▸ Required work
Can you find every line in the listing below that includes the string "height" and copy each one out?

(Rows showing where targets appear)
= = = =

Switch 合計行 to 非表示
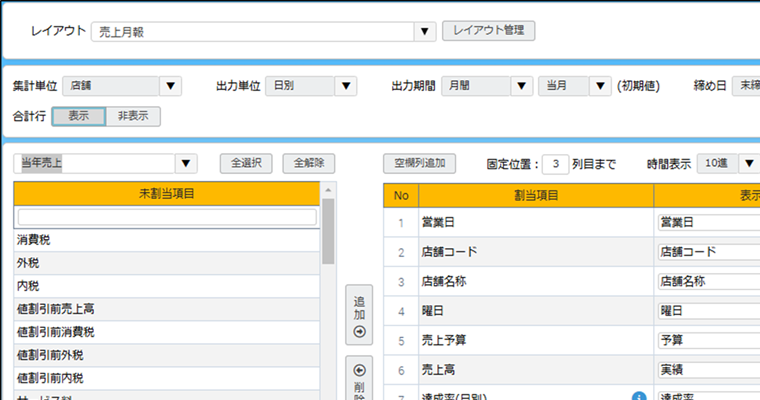Screen dimensions: 760x400 [133, 116]
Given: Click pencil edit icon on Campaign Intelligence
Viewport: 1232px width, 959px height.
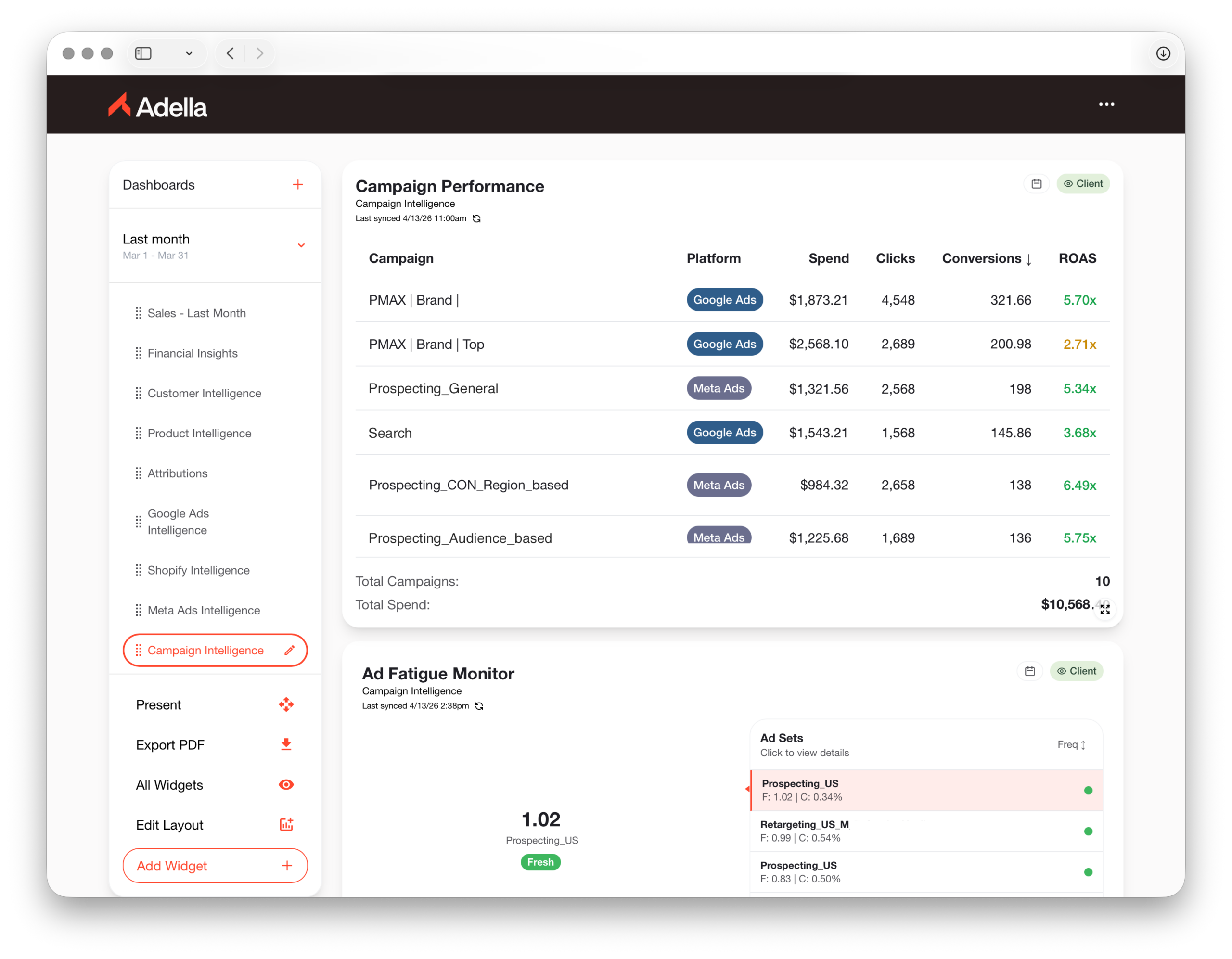Looking at the screenshot, I should (x=289, y=651).
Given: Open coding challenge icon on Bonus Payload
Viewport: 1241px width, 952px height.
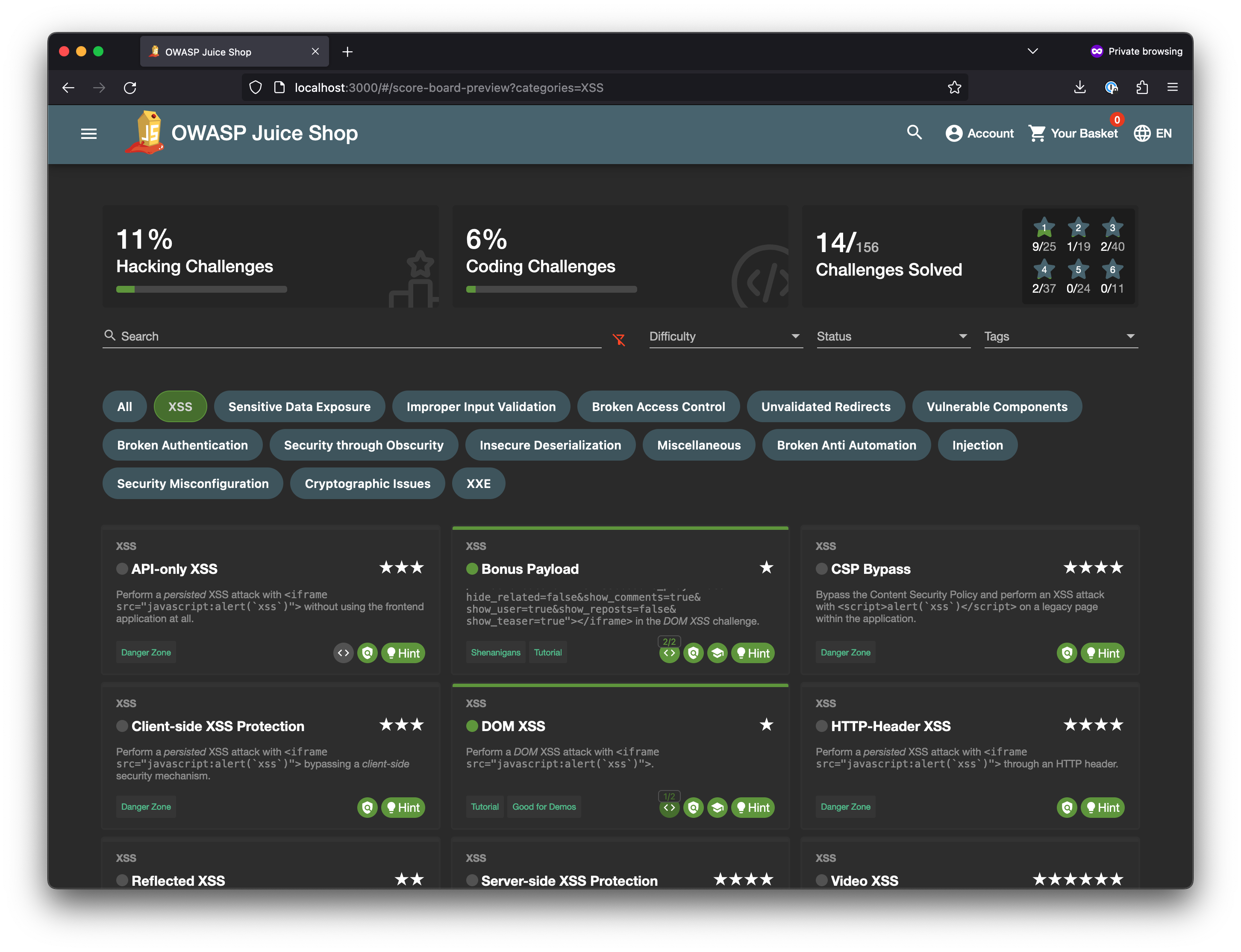Looking at the screenshot, I should point(669,653).
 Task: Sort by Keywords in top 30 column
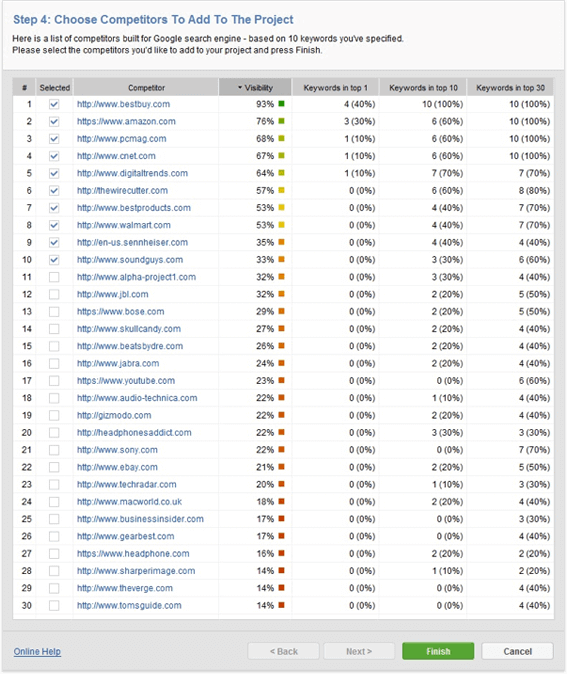(x=510, y=87)
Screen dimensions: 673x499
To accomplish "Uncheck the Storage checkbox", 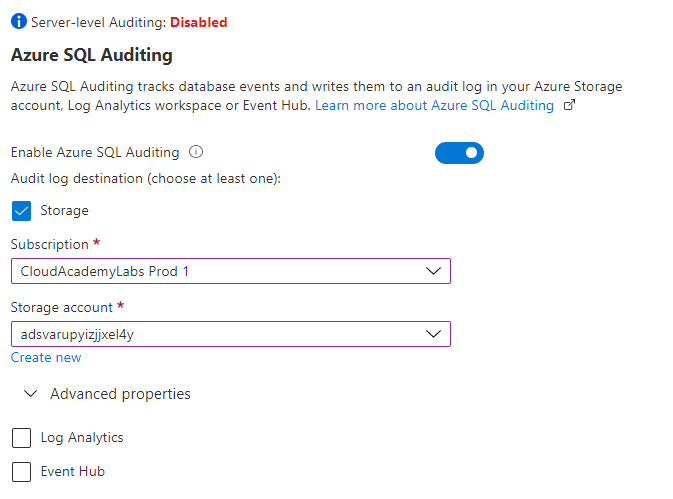I will click(21, 211).
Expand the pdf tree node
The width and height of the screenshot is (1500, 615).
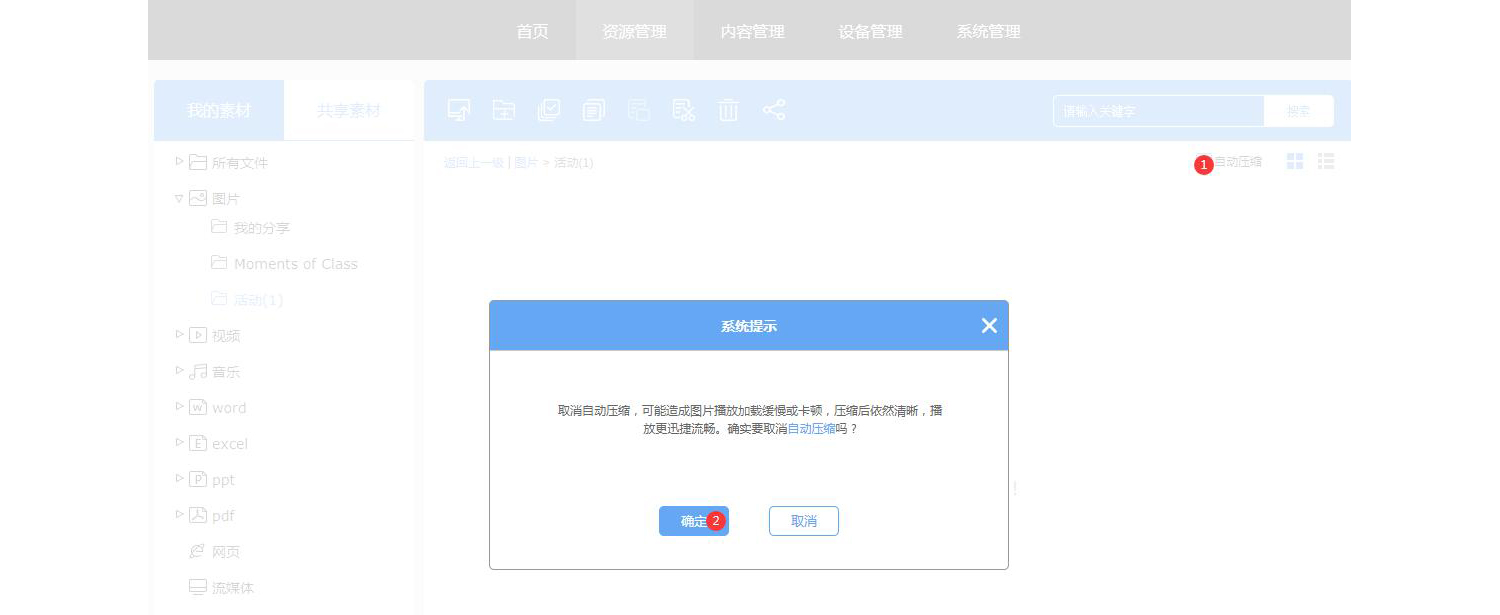click(x=180, y=514)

= = = =

▸ Solution below
Viewport: 1232px width, 959px height.
Viewport: 1241px width, 952px height.
The width and height of the screenshot is (1500, 615).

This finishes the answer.